Detective work seems to trash transmission by rubbish bin theory
"This study points to the fact aerosols are usually the more likely source in unventilated spaces."
ESR and University of Otago virologist Dr Jemma Geoghegan
A rubbish bin may have been wrongly blamed for a Covid-19 flare-up last year, clever detective work has found.
Instead, the virus appeared to have been passed through aerosol particles suspended in the air — within just 50 seconds — during routine swabbing within Christchurch’s Crowne Plaza Hotel in September.
A virologist involved in the investigation said the case raised questions about other instances where surfaces had been blamed for transmission — including the purportedly contaminated lift button at Auckland’s Rydges Hotel.
The inquiry, set out in a justpublished study, pieced together a complex chain of transmission that resulted in six community cases. On September 19, the first of the cases tested positive in Auckland. “Case G”, an arrival from India, had tested negative on days 3 and 12 during a Crowne Plaza stay.
At the time, director of public health Dr Caroline McElnay suggested the possibility of touching a shared rubbish bin at the MIQ, perhaps contaminated by another infected guest. That now appears highly unlikely.
Nearly a month earlier, on August 27, case G was part of a cohort of 149 people who’d returned from Delhi, via Nadi, Fiji.
Several passengers remained in Fiji, three of whom later showed positive results for Sars-CoV-2 during quarantine. Among those who arrived in Christchurch, eight later tested positive while in MIQ.
Of those eight, three were shown to be genomically linked, and were denoted in the investigation as cases A, B, and C.
During the first 18-hour trip from New Delhi to Nadi, these three travellers sat within two rows of each other — and it was possible cases A and B might’ve been infected during or before the flight, from a common source.
On arrival in Christchurch, passengers were disembarked in groups of 10 to enable distancing to be maintained and each case was given a fresh surgical mask.
The cohort was taken by bus to MIQ on arrival in Christchurch.
Distancing and surgical masks were used but seating wasn’t preallocated to specific passengers.
Each Crowne Plaza room had its own bathroom and no balconies.
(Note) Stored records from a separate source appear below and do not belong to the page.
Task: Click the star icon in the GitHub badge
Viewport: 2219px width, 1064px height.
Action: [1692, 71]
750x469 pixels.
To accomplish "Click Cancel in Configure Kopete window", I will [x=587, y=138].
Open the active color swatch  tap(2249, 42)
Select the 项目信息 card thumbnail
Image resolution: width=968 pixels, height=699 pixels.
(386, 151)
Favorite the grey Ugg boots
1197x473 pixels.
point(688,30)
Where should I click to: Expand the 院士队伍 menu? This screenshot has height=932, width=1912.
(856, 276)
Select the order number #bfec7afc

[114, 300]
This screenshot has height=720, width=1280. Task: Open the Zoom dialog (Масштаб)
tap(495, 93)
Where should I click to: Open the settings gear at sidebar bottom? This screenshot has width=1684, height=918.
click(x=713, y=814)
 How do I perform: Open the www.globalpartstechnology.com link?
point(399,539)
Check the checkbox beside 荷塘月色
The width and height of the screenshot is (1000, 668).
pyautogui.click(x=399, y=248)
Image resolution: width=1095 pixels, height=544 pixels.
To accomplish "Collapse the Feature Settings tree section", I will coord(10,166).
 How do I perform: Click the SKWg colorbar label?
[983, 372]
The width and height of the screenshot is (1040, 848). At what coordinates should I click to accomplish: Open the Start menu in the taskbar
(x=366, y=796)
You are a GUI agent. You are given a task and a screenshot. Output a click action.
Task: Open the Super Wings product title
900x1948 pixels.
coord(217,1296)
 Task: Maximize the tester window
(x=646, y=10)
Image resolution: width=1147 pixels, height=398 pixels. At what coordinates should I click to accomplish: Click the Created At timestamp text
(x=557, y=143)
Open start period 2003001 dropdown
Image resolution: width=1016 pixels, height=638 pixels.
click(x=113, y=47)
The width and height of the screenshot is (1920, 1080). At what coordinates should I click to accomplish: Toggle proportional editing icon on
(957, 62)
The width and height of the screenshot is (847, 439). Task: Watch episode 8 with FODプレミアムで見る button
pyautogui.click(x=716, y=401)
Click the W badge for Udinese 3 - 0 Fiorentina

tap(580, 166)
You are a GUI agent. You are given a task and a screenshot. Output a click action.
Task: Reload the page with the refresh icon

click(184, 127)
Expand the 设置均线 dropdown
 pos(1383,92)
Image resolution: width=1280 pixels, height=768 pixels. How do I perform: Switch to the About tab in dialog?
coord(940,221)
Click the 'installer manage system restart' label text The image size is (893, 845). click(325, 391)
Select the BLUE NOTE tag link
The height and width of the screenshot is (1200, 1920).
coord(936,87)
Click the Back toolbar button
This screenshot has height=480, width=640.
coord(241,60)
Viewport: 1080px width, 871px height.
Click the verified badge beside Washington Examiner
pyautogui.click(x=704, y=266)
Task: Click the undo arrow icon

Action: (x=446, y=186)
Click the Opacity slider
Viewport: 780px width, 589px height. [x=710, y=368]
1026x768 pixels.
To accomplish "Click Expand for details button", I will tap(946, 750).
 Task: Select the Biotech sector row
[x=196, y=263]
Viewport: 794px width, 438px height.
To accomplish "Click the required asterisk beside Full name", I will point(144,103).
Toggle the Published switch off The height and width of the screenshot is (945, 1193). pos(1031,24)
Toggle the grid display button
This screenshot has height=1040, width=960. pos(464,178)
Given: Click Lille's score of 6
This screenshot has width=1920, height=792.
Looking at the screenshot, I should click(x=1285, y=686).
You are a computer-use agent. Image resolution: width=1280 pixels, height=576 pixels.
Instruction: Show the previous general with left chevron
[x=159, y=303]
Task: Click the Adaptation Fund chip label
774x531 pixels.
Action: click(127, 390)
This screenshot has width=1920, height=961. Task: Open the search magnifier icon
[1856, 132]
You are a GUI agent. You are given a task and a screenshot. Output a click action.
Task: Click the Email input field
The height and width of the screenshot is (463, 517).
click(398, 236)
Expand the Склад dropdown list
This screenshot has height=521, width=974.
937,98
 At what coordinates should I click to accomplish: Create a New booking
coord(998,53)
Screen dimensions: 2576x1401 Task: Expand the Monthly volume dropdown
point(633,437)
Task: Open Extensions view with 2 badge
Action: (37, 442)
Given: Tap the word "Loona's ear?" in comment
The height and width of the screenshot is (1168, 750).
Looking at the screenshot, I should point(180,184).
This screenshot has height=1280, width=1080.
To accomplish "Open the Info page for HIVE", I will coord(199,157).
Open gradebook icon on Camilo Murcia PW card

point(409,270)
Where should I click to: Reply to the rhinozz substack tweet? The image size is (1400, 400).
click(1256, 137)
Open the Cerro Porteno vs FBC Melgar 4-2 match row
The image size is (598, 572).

When case C tested positive on day 12, the patient was moved to the facility’s isolation section. Before that, an adult and infant child, arrivals from India on the same flight, were in the adjacent room.
These two — cases D and E — later tested positive while in Auckland, having returned negative tests in quarantine. Yet CCTV showed C, D or E were never out of their rooms at the same time.
Investigators assessed footage of routine testing that took place in the hotel hallway on day 12.
“They would open one person’s door, test them while literally standing in the door, and then close the door,” said study co-author ESR and Otago University virologist Dr Jemma Geoghegan.
There was a 50-second window between closing the door to the room of case C — and opening the door to the room of cases D and E — enough for suspended aerosol particles to carry the virus between the guests.A commissioned review of the ventilation system found the rooms in question had a net positive pressure compared with the corridor, which further made the facility’s communal bins a less likely culprit.
After completing MIQ, a nowrecovered case A, along with cases D, E and G boarded the 85-minute chartered flight to Auckland.
All passengers were required to wear masks, and the flight was at around 50 per cent occupancy.
Case G sat directly in front of case-patients D and E, and was likely infected at that point, while case A sat at a distance.
On arrival at Auckland Airport, cases D and E were met by a household contact — who became case F — and case G was met by household contacts, who became cases H and I.
Solving the mystery
Of the nine cases, Geoghegan said genome sequencing and epidemiological inquiry established who likely infected who.
The sequencing results enabled a team at Canterbury District Health Board to investigate and identify how transmission was able to happen in managed isolation without person-to-person contact. “Once this was established, then the rest of the transmission pattern could be explained through inflight and household transmission,” Geoghegan said.
Investigators then drew on CCTV observations within MIQ, inflight seating plans, and epidemiological data. Their inquiries suggested it would have been extremely unlikely for case A to have infected D and E on the international flight, given that would have had to involve an extremely long incubation period of 21 days after they arrived.
The evidence pointed to the virus being passed on later in MIQ.
During swabbing, masks are lowered briefly to expose the nose — and this was thought to have increased the risk of D and E being exposed to infectious aerosols.
“These findings provided just one part of the puzzle, but investigations like this can assist scientists in New Zealand and around the world as we seek to better understand Covid-19 transmission,” Geoghegan said.
No changes were suggested for domestic travel, given that all passengers were deemed to be negative for the virus, and regardless, were required to wear masks.
Geoghegan said the findings were relevant to other MIQ cases, such as a spate that forced the emptying of Auckland’s Pullman Hotel. An investigation also found droplets in the air, not surfaces, were likely to blame.
Another case was the passing of the virus from one person in Auckland’s Rydges Hotel to another, who entered a lift minutes apart.
“This study points to the fact aerosols are usually the more likely source in unventilated spaces,” Geoghegan said.